++++ Data ++++
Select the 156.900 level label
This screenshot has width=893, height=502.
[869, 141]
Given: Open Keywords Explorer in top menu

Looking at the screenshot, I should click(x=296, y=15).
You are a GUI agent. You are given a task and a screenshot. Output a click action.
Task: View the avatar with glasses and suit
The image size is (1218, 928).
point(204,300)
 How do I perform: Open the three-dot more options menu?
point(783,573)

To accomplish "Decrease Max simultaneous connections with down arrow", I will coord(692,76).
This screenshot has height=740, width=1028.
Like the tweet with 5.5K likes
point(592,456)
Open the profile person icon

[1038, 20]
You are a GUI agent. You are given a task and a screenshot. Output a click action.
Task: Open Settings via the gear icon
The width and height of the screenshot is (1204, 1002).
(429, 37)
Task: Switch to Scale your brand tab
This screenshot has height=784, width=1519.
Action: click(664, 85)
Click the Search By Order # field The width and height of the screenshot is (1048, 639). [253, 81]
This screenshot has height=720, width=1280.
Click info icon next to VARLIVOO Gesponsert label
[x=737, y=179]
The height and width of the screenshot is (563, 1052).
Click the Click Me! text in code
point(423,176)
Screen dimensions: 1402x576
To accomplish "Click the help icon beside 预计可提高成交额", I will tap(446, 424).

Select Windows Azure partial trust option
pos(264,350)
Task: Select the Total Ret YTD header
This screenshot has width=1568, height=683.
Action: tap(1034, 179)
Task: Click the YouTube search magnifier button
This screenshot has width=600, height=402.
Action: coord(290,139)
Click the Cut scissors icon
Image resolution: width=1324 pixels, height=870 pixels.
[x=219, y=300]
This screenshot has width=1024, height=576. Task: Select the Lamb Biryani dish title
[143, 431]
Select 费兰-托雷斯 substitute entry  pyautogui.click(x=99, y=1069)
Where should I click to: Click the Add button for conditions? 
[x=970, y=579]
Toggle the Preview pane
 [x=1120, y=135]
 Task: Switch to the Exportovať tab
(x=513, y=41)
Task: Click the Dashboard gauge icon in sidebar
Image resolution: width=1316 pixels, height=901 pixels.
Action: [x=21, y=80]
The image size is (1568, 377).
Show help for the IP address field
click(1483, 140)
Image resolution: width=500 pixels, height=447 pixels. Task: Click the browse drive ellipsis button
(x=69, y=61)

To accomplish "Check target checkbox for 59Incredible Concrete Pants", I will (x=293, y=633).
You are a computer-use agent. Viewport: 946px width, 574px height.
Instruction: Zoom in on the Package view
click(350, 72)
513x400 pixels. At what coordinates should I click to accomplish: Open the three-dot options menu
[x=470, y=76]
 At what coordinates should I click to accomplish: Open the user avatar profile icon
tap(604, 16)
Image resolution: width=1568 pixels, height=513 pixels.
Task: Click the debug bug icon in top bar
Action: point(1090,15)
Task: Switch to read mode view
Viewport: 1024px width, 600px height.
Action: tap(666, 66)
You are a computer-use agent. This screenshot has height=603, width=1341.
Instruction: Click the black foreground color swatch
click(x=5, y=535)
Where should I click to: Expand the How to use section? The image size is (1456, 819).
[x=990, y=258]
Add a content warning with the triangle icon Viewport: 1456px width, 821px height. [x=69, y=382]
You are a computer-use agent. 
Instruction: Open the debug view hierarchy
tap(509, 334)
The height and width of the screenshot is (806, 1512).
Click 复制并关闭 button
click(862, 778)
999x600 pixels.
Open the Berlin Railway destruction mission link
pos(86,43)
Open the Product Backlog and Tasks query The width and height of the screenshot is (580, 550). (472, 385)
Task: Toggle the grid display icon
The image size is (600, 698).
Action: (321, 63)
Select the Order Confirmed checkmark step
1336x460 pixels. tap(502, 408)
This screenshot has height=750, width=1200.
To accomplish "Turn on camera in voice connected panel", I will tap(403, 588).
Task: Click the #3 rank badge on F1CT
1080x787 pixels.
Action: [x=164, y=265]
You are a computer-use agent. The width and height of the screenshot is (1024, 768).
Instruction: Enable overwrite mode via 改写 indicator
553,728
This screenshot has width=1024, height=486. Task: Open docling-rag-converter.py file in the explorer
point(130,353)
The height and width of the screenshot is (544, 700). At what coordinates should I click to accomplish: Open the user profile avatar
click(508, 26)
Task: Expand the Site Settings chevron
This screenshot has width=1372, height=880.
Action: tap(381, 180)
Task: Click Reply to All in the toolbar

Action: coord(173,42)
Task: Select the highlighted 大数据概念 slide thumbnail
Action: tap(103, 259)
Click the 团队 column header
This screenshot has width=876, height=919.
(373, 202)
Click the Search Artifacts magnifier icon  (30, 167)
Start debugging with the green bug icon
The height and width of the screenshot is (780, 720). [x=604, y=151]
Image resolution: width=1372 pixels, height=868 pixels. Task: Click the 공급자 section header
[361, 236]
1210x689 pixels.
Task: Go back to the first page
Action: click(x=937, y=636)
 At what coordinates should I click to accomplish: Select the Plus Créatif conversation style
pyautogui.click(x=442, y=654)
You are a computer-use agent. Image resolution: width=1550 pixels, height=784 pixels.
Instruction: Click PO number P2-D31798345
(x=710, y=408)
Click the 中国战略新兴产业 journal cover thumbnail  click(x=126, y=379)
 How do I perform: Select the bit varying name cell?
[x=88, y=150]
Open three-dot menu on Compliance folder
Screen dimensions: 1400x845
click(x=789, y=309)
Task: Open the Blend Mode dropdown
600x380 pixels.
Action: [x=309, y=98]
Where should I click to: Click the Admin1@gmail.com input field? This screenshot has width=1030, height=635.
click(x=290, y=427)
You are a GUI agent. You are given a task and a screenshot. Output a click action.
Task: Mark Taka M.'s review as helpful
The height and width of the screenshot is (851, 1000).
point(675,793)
++++
Copy out each line of the data above that includes the string "accomplish", matching its case exactly.

To accomplish "Decrease Max simultaneous connections with down arrow", I will coord(692,76).
To accomplish "Click the help icon beside 预计可提高成交额", I will tap(446, 424).
To accomplish "Check target checkbox for 59Incredible Concrete Pants", I will (x=293, y=633).
513x400 pixels. At what coordinates should I click to accomplish: Open the three-dot options menu
 At what coordinates should I click to accomplish: Open the user avatar profile icon
To accomplish "Turn on camera in voice connected panel", I will tap(403, 588).
The height and width of the screenshot is (544, 700). At what coordinates should I click to accomplish: Open the user profile avatar
 At what coordinates should I click to accomplish: Select the Plus Créatif conversation style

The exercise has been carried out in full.